Oil prices pull back as markets watch Israel-Gaza war 

Brent crude futures stabilized near $88 per barrel on Wednesday, with concerns easing about potential disruptions in Middle East oil supply due to the Israel-Hamas conflict. The front-month contract for WTI crude, the benchmark for U.S. oil, traded below $86. 

On Monday, both WTI and Brent saw surges of over 4% in response to the series of attacks launched by Hamas on Saturday, which were subsequently met with retaliatory actions by Israel. On Sunday, Israel declared a formal state of war for the first time since 1973, setting the stage for a major military operation in the Gaza Strip. The attacks led to risk-off sentiment across global markets, with investors drawn to safe-haven purchases of gold and the U.S. dollar. 

While crude saw a sharp jump on Monday, it’s worth noting that oil prices had retraced considerably in the previous week after reaching their 2023 peaks, with Brent almost touching $100 per barrel and WTI exceeding $95 per barrel in late September. 

Israel produces very little crude oil, but markets are worried that the conflict could escalate and disrupt Middle East supply, worsening an expected deficit for the rest of the year. 
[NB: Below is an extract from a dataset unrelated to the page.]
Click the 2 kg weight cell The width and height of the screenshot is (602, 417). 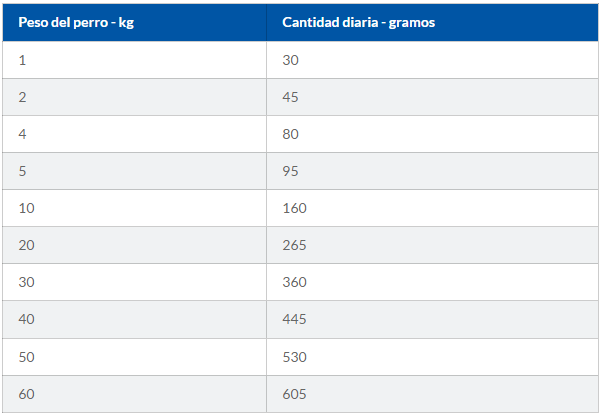click(134, 97)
"There is still a risk that this escalates, particularly if there is any Iranian involvement. Under this scenario, stronger enforcement of U.S. sanctions on Iranian oil would tighten up the oil market through 2024," said Warren Patterson and Ewa Manthey, analysts from Dutch bank ING, in a note to clients. 
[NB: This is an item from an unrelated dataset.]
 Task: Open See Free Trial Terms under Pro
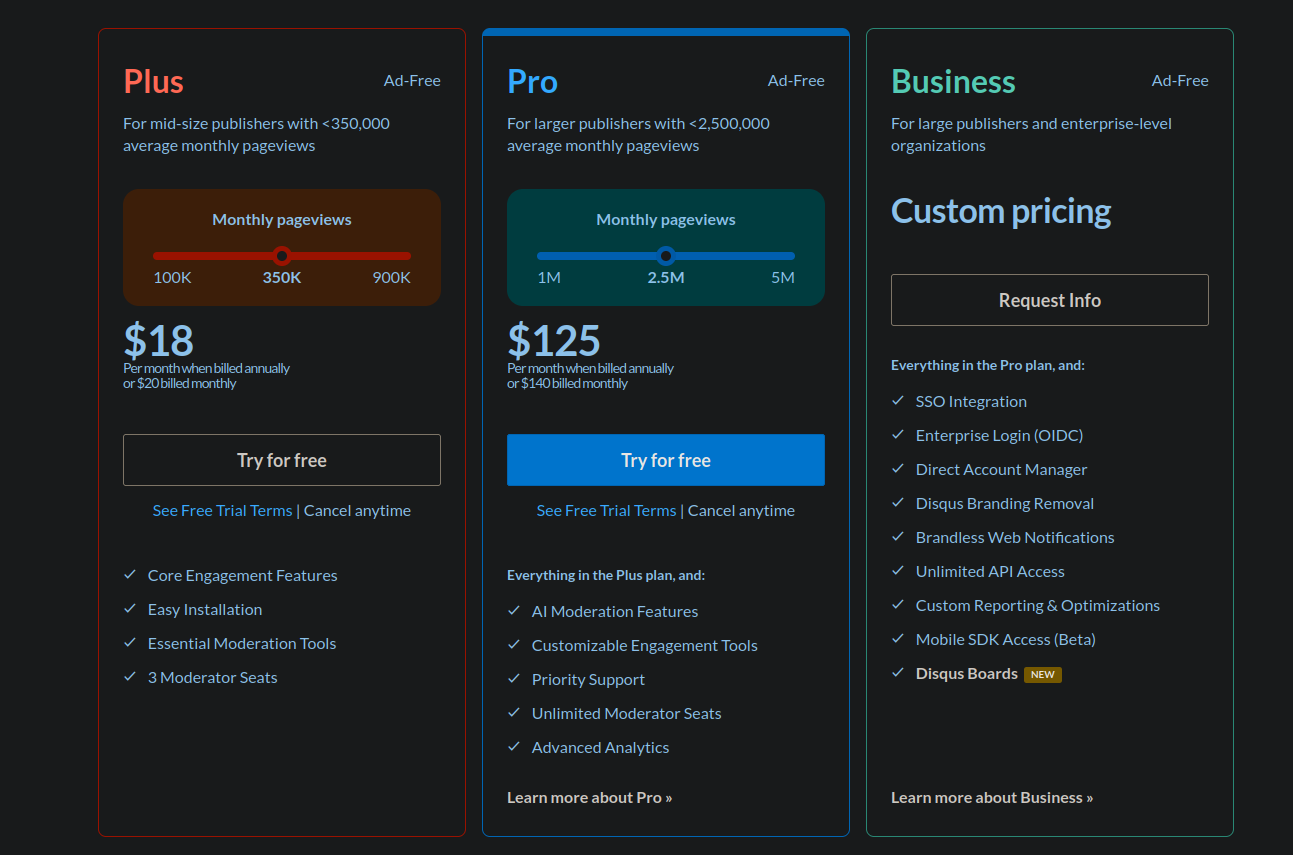point(606,510)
Saudi Arabia reiterated its commitment to OPEC+ efforts to stabilize oil markets and support global economic growth. Iran has denied any involvement in Hamas' actions against Israel, and the White House stated it had no evidence of Iran planning or directing the assault.  

In other news, Reuters reported progress in discussions between Venezuela and the US, potentially leading to sanctions relief for Caracas, allowing one additional foreign oil company to purchase Venezuelan crude oil under certain conditions. Despite these developments, the global oil benchmark remained up approximately 4% for the week — primarily due to increased war-risk premium associated with the Middle East conflict.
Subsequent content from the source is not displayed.